Traditionally, the IP control plane, consisting of routing and signaling protocols, has been developed to be "good enough" for the traffic it supports. Continuous services and high reliability have historically taken a backseat to providing global reach and connectivity. This approach is sufficient for most Web traffic, email, and less-critical services that can tolerate temporary disruptions, routing loops, and instabilities. Many services now migrated to IP/MPLS, however, cannot tolerate these temporary disruptions.
Circuit-based services require exceptional control-plane reliability. The main reason for this reliability is that circuit-based services are generally thought of as provisioned services: Once a circuit is established, disruptions in the control plane do not affect the data-forwarding plane. With IP networks, however, proper operating behavior during a disruption in the routing protocol is to change the data-forwarding behavior. This behavior has always been tolerated because current Internet services can adapt to it. Industry analyst RHK refers to some of these disruptions as "microbursts" and estimates that for real time applications microbursts can cost service providers up to $230,000 per minute in traffic disruption.*
To adequately support circuit-based services, IP control planes need to evolve. Improving the IP control plane so that it is "good enough" for converged services requires addressing the following deficiencies:
- Long routing convergence time. Internet paths through the network are calculated by processing a shortest path algorithm based on the topology of the network, which is received through the routing protocols. With any failure or change in topology, it takes some time to re-converge onto the next best path. During this time, service is disrupted. Internet routing convergence is considered excessively slow compared to other technologies.
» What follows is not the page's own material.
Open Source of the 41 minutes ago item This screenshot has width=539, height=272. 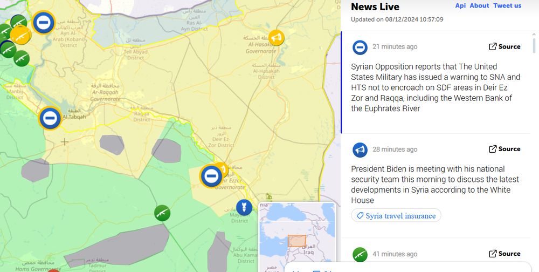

- Routing stability. Routing-protocol sessions between routers are used to exchange routes and topology information. If routing-protocol sessions are disrupted, which is fairly common during maintenance and failures, data-forwarding is disrupted until sessions can be reestablished. With some border gateway protocol (BGP) sessions taking five to10 minutes to re-synchronize, and the effects of route flap propagation, it is extremely important to keep the sessions up and synchronized.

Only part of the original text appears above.